If this wolf hybrid can safely do it, I don't see why not. Barking is just as effective, if not more, why not use a bark?


----------



## Zeeva (Aug 10, 2010)

jae I was going to post the same video 

I've taught my husky to bark. I've tried to teach him to growl but all I get out of him is a funny wooowooowooo...I've no idea where to start for a growl...


----------



## GsdLoverr729 (Jun 20, 2010)

I taught Koda to use a deep bark/growl mixture on command (she DOES have a vocal command but I usually use a hand signal), and it has had no negative effects on her behavior


----------



## robk (Jun 16, 2011)

If you try to teach object guarding you might end up with this dog!


----------



## RocketDog (Sep 25, 2011)

I taught my first shepherd 21 years ago to growl. I don't remember how, LOL, but it was quite impressive. He had absolutely NO issues with it, and it was a fun trick. It never caused any problems, and I never had to "use" it, because the two or three times I would've, he acted appropriately on his own.


----------



## Blanketback (Apr 27, 2012)

I'd like to teach my dog to growl on command, but the only time he does it is when he's told to be quiet when he's gotten a few barks in at the window. Then he'll either do the puff thing or a growl. I don't want to encourage the growl in this instance, because I prefer the puff. Otherwise, he never growls, not even with the tug. I can't think of how to get him to growl in a situation that I want to encourage, because I think he'll associate the praising with what he's doing, not with the sound he's making.


----------



## Stevenzachsmom (Mar 3, 2008)

My Annie never growled, but she had an awesome big, "I mean business bark." She loved to bark at the window, so I encouraged this and taught her to bark on command. The command was, "Who is it?" She would go ballistic. I would say, "Good girl! Enough!" and she would stop.


----------



## katdog5911 (Sep 24, 2011)

That could be interesting. I was watching some videos today of dogs "talking" and thought I might try it. But maybe growling would be more useful.
I have taught Stella to "whisper".

Anyone teach their dog to stick out their tongue?


----------



## Freestep (May 1, 2011)

I don't know if you could train a dog to growl, specifically, but you can certainly teach him to bark/alert on command. 

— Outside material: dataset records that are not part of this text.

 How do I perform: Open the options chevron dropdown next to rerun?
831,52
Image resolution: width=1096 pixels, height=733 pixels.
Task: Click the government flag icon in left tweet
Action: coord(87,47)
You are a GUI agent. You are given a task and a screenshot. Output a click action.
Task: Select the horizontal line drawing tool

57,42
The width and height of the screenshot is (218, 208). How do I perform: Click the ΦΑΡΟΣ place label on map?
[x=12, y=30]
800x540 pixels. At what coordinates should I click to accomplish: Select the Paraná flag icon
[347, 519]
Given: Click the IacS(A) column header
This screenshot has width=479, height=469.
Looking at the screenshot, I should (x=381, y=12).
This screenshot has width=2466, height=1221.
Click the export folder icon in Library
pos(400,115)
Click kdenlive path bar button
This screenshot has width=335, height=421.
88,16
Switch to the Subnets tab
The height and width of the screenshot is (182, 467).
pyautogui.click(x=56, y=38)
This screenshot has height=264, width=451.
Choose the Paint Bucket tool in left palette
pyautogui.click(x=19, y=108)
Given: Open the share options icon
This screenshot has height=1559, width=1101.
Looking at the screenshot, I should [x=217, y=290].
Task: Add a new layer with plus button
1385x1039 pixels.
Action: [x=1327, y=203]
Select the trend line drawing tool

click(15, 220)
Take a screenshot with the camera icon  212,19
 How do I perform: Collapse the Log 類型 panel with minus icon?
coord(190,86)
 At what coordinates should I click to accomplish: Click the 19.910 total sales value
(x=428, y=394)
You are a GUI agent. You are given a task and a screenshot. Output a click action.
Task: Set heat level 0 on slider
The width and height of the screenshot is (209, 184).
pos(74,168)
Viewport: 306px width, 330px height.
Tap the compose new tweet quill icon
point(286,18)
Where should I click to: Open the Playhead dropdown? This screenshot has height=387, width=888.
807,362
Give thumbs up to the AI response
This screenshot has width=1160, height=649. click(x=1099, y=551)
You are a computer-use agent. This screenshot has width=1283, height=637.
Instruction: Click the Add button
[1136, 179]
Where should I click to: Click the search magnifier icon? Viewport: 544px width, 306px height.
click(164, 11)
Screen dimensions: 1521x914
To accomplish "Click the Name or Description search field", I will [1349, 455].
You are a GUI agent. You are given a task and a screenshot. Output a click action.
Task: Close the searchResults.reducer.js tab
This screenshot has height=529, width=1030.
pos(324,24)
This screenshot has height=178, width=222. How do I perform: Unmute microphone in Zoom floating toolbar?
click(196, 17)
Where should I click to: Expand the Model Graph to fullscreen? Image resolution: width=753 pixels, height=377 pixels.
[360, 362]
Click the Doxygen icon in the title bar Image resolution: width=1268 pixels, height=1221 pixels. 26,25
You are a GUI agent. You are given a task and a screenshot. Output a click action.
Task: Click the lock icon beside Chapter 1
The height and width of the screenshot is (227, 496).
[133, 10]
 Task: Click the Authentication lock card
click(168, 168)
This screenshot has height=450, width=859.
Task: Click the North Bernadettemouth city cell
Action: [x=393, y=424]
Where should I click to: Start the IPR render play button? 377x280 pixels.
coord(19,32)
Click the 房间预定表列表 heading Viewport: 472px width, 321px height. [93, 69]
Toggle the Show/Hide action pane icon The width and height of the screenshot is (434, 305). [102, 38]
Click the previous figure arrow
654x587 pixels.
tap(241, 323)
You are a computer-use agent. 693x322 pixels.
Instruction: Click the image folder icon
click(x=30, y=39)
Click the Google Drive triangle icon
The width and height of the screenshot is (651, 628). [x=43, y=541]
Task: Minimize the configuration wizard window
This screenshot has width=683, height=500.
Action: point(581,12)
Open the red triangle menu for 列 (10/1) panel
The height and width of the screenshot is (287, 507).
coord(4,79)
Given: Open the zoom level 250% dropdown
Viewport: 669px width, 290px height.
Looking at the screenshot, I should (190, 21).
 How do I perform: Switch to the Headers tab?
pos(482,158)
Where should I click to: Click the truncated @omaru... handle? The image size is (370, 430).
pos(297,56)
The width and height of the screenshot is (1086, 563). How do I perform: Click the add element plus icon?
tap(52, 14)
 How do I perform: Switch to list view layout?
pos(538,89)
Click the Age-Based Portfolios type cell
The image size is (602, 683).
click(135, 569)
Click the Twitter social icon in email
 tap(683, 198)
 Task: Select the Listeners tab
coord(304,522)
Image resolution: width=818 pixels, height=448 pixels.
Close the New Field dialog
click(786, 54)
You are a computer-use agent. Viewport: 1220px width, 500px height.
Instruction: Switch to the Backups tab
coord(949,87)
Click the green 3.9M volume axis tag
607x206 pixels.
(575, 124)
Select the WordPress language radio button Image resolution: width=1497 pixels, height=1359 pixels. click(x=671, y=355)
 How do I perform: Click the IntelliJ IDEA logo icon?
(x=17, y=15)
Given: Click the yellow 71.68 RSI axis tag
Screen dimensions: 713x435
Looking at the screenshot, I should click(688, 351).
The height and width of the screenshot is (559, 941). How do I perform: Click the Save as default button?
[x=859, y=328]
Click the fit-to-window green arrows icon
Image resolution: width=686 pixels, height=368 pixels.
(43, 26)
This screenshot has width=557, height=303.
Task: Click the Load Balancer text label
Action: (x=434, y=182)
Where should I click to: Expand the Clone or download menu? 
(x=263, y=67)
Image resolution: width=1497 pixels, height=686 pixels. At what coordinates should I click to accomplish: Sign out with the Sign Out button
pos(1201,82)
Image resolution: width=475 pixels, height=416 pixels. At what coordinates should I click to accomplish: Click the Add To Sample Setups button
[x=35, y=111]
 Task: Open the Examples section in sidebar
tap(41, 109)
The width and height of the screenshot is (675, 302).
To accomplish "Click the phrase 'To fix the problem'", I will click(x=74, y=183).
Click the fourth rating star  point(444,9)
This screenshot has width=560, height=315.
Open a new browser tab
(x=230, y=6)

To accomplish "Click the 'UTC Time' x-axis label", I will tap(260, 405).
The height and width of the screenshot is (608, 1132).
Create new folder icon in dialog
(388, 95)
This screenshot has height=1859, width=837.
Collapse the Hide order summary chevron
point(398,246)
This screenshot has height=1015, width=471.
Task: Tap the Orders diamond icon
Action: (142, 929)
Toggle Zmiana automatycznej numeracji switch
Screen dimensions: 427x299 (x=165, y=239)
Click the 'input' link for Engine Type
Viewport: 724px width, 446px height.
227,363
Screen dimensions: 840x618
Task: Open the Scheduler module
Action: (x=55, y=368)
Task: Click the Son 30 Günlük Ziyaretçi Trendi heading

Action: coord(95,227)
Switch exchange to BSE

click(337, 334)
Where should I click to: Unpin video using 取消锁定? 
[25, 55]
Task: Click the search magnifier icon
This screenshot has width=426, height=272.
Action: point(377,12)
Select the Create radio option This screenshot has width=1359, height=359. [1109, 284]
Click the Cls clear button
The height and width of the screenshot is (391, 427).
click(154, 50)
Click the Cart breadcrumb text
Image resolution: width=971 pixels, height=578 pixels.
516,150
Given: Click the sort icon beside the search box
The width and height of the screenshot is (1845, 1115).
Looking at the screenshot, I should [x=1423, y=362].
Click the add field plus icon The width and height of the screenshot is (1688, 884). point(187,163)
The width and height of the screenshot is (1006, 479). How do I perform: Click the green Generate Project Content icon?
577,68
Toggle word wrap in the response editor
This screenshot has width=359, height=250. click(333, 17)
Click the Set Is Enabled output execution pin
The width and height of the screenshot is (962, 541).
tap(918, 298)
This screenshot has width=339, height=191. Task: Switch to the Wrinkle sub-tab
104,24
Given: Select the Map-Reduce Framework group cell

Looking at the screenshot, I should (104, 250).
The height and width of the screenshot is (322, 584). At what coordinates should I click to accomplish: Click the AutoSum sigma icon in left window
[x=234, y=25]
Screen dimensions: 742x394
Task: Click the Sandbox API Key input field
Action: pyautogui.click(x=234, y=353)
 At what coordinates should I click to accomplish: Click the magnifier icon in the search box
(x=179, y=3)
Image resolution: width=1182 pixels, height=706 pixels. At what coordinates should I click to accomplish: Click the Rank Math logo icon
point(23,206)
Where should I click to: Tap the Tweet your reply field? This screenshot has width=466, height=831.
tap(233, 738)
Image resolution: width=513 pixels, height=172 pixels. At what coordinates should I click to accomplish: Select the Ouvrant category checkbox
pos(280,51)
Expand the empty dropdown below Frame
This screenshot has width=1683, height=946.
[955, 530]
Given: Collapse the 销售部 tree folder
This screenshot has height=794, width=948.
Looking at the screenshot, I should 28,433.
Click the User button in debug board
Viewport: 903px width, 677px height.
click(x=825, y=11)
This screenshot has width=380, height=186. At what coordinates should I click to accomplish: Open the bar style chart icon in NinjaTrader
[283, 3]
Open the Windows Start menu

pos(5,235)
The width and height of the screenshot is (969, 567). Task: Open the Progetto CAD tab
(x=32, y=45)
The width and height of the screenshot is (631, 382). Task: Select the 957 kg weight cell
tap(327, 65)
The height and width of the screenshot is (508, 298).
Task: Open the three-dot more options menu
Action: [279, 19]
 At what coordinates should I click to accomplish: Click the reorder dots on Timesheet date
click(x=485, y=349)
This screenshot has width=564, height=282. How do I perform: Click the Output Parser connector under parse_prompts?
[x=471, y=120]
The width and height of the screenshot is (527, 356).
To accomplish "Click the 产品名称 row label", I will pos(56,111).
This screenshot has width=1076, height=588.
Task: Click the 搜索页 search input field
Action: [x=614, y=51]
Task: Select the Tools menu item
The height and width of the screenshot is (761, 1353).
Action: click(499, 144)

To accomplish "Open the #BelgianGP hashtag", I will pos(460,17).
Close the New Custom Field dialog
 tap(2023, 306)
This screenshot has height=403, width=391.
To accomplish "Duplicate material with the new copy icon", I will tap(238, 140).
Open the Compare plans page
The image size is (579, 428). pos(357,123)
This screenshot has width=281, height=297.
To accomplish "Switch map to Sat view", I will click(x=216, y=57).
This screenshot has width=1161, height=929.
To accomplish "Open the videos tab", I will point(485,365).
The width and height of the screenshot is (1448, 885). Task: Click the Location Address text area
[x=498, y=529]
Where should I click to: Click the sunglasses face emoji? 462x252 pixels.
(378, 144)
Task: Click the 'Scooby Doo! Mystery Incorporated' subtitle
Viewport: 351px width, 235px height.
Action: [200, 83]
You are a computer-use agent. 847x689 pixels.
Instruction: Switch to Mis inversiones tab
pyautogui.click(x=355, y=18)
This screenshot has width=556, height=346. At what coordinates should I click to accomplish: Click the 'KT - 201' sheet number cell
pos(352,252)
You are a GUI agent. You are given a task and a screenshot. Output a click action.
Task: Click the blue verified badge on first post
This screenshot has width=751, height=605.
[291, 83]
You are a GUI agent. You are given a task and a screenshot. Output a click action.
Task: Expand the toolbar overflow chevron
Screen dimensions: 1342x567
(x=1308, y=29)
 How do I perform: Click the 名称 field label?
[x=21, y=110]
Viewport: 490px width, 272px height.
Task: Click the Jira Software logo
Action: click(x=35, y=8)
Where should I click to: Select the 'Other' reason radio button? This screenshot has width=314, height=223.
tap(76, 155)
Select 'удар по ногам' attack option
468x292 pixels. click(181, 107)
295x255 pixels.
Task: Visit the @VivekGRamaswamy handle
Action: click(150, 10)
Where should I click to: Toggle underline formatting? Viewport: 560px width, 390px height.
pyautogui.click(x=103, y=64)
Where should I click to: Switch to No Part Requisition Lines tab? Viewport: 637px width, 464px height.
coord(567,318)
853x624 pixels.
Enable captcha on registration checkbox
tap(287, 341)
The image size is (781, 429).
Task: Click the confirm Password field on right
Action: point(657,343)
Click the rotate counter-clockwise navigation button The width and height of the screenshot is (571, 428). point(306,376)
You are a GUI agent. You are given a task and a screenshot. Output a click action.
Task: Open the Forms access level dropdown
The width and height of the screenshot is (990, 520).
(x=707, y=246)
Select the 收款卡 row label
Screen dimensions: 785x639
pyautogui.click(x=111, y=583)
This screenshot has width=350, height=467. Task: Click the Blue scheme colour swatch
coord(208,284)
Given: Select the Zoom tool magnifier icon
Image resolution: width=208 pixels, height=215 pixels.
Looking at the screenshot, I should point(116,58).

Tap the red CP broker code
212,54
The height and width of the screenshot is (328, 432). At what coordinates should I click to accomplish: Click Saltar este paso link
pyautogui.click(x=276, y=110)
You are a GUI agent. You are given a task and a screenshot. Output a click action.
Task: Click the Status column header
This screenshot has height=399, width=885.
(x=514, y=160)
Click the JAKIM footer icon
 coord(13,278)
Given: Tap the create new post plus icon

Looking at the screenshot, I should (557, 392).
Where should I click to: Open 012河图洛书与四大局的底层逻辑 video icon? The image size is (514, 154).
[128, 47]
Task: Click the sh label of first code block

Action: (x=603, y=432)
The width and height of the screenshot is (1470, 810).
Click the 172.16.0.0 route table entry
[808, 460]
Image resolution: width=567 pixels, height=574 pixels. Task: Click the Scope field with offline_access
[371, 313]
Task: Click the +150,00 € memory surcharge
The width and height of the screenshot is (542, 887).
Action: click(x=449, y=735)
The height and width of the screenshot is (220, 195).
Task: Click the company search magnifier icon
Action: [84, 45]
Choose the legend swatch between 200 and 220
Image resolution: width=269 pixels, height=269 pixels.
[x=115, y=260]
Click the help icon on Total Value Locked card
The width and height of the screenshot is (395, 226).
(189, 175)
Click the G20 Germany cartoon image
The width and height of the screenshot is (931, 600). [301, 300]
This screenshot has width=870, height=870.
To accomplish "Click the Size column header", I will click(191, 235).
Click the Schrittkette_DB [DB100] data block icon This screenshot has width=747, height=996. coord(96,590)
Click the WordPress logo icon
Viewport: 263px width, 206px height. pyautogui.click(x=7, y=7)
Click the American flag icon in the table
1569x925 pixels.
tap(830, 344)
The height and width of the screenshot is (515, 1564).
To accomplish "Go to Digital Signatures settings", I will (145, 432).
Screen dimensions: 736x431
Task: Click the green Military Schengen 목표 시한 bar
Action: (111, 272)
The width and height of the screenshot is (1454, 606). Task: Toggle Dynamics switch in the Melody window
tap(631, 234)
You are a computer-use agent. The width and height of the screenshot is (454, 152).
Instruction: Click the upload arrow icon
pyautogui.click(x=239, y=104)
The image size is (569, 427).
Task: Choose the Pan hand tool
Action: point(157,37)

When I was young, I spent a lot of time walking/biking alone with my dog. If ever I saw a sketchy looking character out in the middle of nowhere, I would call my dog close to me, grab her collar, and say "be nice" in a somewhat stern voice.  

My dog was not trained to bark, or growl, much less bite anyone--she was a pretty benign creature with people, but the sketchy people didn't know that! They just saw a young woman with a big GSDx that apparently had to be held back in the presence of strangers, lest she go off like a loose cannon.

It must have worked, because I was never threatened, accosted or hurt by anyone when she was with me.


----------